Everyone Needs to Give Fields Some Time

A win is a win, but it really doesn’t feel like it. The Bears beat the Texans 23-20 with help from Khalil Herbert’s 157 yards and two touchdowns. The defense had a great outing, forcing three fumbles and intercepting Davis Mills twice. The run defense was shaky, but they held up. However, the focus point was Justin Fields. He was 8/17 passing with two interceptions and five sacks. He also ran the ball eight times for 47 yards. Both interceptions were overthrown and looked pretty ugly. He looked bad on Sunday, and his poor play led to the Bears being in a close game with the Texans. Fields looked lost and confused as in the previous two weeks, seemingly not trusting himself to throw the ball. I won’t defend Fields for his play this Sunday, but the fans giving up on him already need to relax and give him a little leeway. There is a lot that goes into a quarterback’s development and it takes time. A lot more than just 14 games.

First of all, Fields has started 13 games in two seasons. He played in 12 in 2021, starting in 10 and missing five due to injury. A full NFL season has 17 games. He hasn’t even completed a full season over two years. Being good at the most challenging position in football, and maybe in all sports, doesn’t happen overnight. Some quarterbacks looked very good early in their careers, like Justin Herbert. On the other hand, almost every good quarterback has had rocky starts to their careers. Peyton Manning threw 28 interceptions in his first season. It also took him two seasons to surpass 30 touchdowns. Josh Allen is another example. He had 12 interceptions in his first 12 games. It was his third season when he broke out, after 27 starts in the NFL. There is no evidence to show that Fields will become a Peyton Manning or a Josh Allen. But there is plenty of evidence to show that he needs more than 13 starts to develop into a good QB.

Fields is also in a new offense, with minimal weapons and an inexperienced offensive line. A first-time offensive coordinator calls the plays, and a first-time head coach leads the team. Giving up on a young QB in these conditions after just three starts is a lapse in judgment. There are certainly things he needs to work on, and many mistakes he has made have been more his fault than anyone else. He knows this; he said to reports after the Bears win, “I just played like trash. Played terrible. Really, just have to be better.” He needs to practice, but more importantly, natural experience.

The Bears had a fresh set of downs, over a minute, and three time-outs at the end of the second half. Matt Eberflus, however, decided not to use any and let the clock run out while the Bears were down 14-13. You take advantage of those situations to let your young quarterback get that experience. The best way to develop is to get the in-game experience and learn from it. Those types of plays are impossible to replicate in practice. Giving Fields the ball and letting him try to get some points is the best way to judge what he is.

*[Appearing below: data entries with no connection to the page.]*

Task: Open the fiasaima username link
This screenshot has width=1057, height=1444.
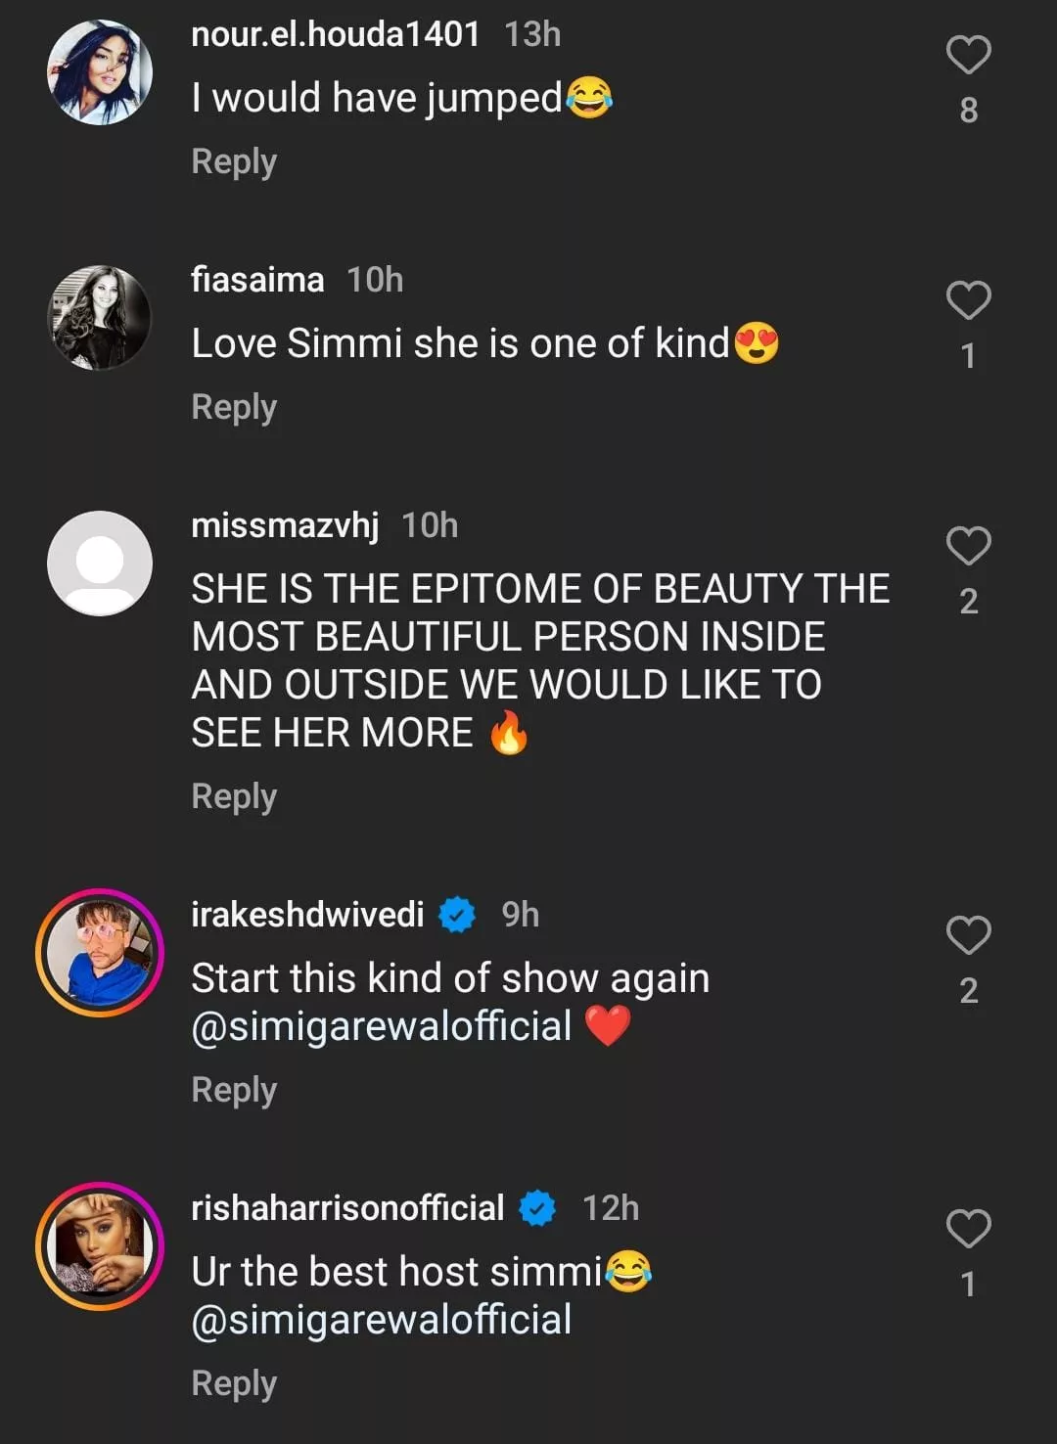Action: (257, 280)
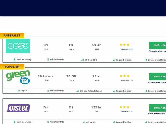This screenshot has height=124, width=166.
Task: Click the star rating on eesy plan
Action: [125, 45]
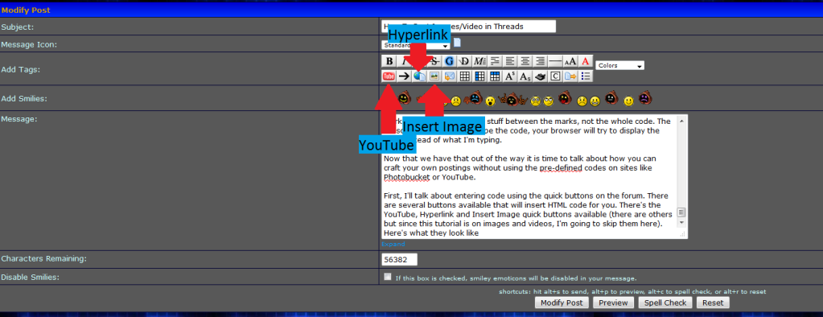Apply bold with the B button
The image size is (823, 317).
pyautogui.click(x=389, y=61)
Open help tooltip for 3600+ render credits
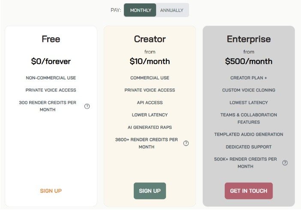This screenshot has height=210, width=301. (186, 143)
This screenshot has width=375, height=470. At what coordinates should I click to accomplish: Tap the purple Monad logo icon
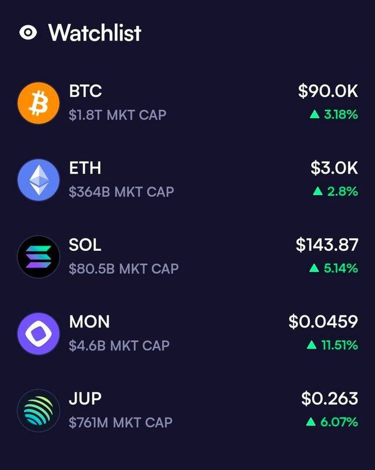point(38,333)
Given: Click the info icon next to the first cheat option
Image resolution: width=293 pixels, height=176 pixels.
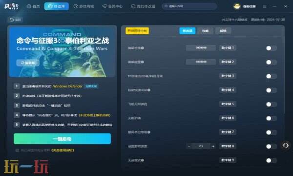Looking at the screenshot, I should 143,48.
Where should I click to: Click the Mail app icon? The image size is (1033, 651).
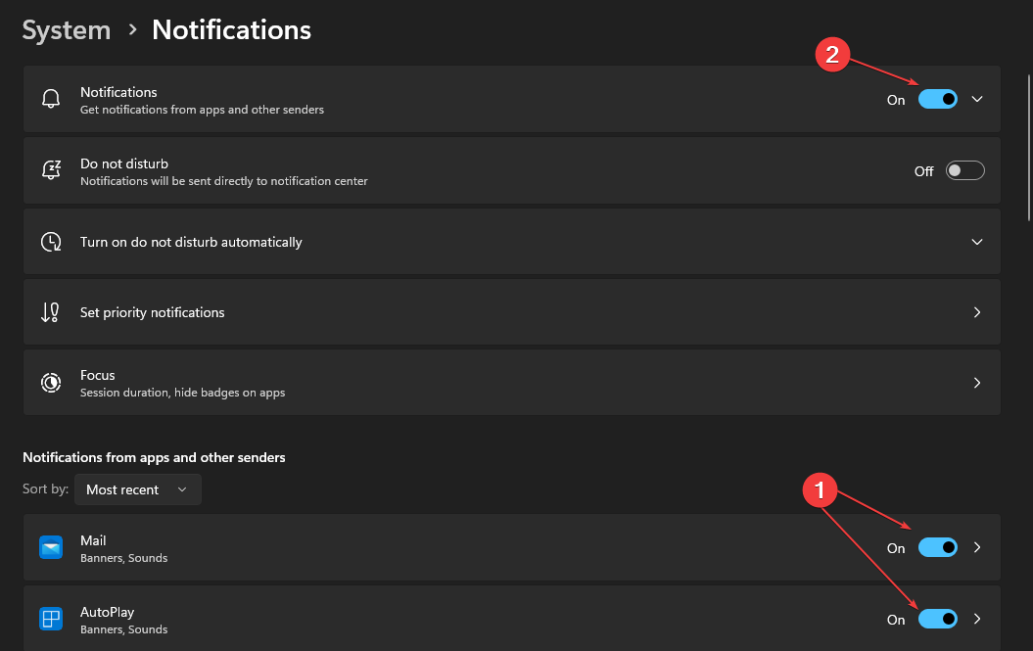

All in all, Justin Fields just needs some time. Putting him in an entirely new offensive system and expecting greatness is plain idiotic. So is labeling him a bust or calling for a change in coaching. Everyone needs to take a deep breath and let the season play out. There is a reason rookie contracts are four years long; the young men need time to develop. Justin Fields is no exception. There are 14 games yet to be played this season and 17 in the next. The earliest I will judge Justin Fields will be after those first 14 games. Even then, there are 17 games after that to let Fields show that he is fit for a starting job. Three games in a rebuilding season is far too early to judge Fields, and the fans need to understand that. Let him play and show that he can belong in the NFL.

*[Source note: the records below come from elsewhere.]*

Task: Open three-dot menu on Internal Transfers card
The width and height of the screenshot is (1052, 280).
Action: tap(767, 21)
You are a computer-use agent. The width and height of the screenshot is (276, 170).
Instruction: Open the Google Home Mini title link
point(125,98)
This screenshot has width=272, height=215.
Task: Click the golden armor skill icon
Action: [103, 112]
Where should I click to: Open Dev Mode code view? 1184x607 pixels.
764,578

Another part of quarterback development is developing the team around him. The Bears have already started this, and it’s been working through the first three games of the season. The Bears are 2-1 and a large part of their wins has been the run game and the defense. Even in their one loss, they had 180 total rushing yards. They also held the Packers to three points in the second half. Developing the defense is the easy part for the Bears; they have a defensive-minded head coach and have had good defenses year after year. The run game has been good since David Montgomery broke out in 2020, and Khalil Herbert has picked up the slack when Monty is out. With such a good run game and a good defense, Justin Fields will start to improve in no time. Run plays turn into play-action and RPO’s, which are areas Fields shines. With the team looking well-rounded in those areas, the passing game just needs a little time. As I said before, a reasonable expectation is Field’s third season. This is where many quarterbacks see an increase in production, as well as being more comfortable in their role and offense. My overall point in this article is just give the guy some time. The team is improving in every aspect, and the passing-game won’t be far behind. Let the coaching staff work out the kinks and go throughout the growing pains. Fields will figure it out, and when he does, the Bears will look very scary.